_Exercise_. For the data below, report the number of lines that contain the string "Templates" and nothing else.

_Record excerpts_.

· · ·

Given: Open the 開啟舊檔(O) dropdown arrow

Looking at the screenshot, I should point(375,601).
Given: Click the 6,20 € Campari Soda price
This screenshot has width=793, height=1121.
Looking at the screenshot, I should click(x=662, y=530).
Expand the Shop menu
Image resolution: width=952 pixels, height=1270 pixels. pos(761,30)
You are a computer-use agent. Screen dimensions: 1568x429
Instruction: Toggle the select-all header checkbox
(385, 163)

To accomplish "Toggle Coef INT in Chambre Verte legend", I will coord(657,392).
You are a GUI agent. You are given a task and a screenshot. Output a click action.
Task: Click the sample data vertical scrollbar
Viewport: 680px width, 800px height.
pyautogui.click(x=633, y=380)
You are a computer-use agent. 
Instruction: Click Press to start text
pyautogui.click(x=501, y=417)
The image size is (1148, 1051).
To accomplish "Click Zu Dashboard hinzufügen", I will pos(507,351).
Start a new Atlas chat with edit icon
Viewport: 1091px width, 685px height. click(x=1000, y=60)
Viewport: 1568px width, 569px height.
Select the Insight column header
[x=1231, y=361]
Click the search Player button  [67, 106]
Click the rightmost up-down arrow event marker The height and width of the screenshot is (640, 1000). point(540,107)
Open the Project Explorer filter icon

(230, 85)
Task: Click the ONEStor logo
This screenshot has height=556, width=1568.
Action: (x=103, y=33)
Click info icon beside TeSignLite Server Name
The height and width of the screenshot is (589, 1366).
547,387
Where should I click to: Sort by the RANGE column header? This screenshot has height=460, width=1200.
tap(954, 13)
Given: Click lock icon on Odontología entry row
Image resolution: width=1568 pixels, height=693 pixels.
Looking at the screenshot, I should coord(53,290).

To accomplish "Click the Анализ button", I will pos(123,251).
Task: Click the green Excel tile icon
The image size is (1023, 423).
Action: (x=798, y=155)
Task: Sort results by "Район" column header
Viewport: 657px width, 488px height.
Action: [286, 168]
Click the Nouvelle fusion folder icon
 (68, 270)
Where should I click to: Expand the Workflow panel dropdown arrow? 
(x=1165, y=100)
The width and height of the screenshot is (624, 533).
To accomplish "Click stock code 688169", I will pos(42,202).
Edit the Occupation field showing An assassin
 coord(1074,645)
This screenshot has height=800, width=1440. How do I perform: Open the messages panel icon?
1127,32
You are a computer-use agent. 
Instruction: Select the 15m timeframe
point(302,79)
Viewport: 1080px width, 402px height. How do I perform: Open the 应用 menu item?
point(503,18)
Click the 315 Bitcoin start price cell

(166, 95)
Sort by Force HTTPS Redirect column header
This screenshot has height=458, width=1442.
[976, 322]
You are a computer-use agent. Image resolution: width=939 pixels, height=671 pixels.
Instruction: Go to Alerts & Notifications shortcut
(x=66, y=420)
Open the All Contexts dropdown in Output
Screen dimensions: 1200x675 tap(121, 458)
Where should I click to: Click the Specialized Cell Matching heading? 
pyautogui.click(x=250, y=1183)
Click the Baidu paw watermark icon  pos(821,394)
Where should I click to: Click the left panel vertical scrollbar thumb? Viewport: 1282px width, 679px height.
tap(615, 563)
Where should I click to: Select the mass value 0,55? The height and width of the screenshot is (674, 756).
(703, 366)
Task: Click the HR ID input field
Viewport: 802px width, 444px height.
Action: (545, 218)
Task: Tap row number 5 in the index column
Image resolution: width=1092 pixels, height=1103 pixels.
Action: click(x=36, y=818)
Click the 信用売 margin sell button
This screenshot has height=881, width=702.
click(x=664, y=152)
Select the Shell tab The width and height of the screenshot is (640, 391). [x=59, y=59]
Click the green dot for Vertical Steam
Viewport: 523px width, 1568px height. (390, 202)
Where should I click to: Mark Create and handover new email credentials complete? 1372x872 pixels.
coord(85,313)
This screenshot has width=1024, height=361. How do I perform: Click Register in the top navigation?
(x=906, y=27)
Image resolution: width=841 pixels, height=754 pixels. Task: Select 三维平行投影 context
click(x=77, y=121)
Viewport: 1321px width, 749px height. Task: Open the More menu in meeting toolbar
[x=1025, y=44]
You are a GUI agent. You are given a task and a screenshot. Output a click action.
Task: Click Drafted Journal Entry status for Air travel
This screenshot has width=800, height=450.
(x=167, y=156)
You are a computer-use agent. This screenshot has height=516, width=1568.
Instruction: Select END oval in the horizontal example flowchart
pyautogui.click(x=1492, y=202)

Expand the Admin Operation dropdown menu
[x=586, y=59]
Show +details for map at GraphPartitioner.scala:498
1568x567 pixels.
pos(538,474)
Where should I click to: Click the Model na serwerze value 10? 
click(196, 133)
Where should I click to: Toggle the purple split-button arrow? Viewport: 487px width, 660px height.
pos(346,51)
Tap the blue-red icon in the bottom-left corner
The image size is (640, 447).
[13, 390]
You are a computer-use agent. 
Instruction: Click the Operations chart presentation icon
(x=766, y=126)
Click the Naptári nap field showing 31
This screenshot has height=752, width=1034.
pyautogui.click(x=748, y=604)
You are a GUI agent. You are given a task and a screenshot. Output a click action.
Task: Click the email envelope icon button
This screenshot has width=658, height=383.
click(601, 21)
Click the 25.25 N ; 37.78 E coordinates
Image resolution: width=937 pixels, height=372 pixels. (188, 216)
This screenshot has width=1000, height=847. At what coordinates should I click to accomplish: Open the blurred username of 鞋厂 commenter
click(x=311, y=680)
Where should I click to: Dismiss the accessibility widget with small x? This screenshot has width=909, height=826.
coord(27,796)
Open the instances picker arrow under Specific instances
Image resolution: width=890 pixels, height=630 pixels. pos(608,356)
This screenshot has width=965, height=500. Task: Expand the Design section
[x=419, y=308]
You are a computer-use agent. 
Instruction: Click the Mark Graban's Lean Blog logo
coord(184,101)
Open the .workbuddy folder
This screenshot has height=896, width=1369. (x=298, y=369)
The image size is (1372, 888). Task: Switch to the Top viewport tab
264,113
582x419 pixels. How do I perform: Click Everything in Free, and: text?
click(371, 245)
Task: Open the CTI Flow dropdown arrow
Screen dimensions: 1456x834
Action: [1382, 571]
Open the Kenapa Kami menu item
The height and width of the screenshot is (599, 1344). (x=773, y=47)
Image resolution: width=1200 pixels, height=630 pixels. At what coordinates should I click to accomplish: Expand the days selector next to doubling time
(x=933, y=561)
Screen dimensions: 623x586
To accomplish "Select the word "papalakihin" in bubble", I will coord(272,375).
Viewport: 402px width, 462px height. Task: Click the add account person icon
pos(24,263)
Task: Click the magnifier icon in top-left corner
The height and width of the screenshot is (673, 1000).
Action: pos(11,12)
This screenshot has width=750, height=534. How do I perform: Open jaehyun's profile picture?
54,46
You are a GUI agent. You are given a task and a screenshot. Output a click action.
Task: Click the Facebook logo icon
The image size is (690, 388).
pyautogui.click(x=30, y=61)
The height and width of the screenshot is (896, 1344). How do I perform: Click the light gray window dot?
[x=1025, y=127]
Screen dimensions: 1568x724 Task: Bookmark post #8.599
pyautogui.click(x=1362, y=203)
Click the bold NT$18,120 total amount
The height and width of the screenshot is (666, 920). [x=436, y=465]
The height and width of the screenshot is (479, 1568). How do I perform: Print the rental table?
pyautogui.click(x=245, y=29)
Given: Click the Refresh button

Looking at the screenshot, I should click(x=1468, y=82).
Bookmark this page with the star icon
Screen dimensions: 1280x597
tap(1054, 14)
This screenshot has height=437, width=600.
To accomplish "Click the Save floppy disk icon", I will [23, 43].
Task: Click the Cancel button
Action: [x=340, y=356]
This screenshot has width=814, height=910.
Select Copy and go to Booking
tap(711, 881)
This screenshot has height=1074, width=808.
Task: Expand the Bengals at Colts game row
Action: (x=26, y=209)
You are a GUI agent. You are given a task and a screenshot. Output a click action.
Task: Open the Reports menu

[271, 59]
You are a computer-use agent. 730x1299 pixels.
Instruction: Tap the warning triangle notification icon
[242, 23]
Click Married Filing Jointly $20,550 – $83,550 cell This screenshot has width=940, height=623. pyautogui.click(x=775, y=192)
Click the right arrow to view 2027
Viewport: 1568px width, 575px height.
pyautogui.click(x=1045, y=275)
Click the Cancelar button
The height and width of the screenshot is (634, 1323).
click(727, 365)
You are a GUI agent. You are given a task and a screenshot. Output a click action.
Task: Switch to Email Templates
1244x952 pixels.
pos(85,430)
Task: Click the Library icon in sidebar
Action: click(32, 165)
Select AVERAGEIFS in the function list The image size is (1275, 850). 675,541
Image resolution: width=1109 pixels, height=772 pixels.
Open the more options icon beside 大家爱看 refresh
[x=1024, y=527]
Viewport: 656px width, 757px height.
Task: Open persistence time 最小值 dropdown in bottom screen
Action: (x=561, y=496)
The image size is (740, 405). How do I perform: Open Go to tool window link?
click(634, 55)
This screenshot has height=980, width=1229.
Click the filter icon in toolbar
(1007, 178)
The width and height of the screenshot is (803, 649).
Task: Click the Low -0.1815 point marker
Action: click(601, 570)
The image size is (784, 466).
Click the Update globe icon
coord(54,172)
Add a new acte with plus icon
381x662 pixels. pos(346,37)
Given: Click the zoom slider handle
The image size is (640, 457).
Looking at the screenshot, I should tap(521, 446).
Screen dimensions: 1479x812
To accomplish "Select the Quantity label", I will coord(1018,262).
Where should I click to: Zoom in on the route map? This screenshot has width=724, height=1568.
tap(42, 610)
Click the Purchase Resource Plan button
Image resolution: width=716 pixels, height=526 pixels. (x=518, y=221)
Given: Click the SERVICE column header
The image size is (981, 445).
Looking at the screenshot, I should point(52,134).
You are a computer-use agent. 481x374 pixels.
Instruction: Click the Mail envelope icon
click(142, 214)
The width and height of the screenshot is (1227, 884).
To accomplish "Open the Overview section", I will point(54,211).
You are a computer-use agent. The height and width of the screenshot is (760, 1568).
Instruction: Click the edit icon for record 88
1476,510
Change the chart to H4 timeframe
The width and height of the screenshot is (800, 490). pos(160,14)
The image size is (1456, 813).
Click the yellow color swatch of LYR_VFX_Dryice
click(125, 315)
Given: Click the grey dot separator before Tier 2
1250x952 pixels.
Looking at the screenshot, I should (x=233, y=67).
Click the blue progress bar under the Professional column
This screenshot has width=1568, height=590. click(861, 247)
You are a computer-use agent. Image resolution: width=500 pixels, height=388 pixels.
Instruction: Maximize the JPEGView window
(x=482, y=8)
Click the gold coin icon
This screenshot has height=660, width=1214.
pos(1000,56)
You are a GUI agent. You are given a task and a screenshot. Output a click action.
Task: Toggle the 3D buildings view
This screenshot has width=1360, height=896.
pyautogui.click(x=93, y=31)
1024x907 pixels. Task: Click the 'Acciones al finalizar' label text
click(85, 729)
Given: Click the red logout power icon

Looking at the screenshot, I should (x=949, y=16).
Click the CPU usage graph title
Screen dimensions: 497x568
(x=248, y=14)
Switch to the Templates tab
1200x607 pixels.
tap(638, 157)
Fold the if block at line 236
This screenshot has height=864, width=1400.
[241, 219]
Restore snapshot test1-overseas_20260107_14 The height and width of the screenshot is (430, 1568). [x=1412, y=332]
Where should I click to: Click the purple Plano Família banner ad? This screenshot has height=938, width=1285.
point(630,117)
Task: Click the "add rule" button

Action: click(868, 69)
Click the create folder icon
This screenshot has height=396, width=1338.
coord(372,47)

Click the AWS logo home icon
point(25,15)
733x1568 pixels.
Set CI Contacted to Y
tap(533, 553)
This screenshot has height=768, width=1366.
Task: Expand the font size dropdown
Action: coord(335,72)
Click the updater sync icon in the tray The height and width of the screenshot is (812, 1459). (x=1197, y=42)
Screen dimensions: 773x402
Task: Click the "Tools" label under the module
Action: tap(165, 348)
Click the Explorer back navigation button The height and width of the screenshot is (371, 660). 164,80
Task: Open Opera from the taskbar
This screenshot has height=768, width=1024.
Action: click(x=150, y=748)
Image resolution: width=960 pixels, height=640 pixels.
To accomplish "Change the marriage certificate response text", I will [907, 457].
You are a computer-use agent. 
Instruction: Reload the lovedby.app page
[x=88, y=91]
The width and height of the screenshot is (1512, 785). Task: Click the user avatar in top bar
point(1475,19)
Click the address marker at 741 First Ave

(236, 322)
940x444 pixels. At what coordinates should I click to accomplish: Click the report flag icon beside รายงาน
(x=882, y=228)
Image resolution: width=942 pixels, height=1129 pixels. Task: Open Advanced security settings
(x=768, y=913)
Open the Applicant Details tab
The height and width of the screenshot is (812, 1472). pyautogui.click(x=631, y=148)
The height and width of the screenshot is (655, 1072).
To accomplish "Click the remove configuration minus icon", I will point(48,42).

· · ·

_Response to this exercise_. 2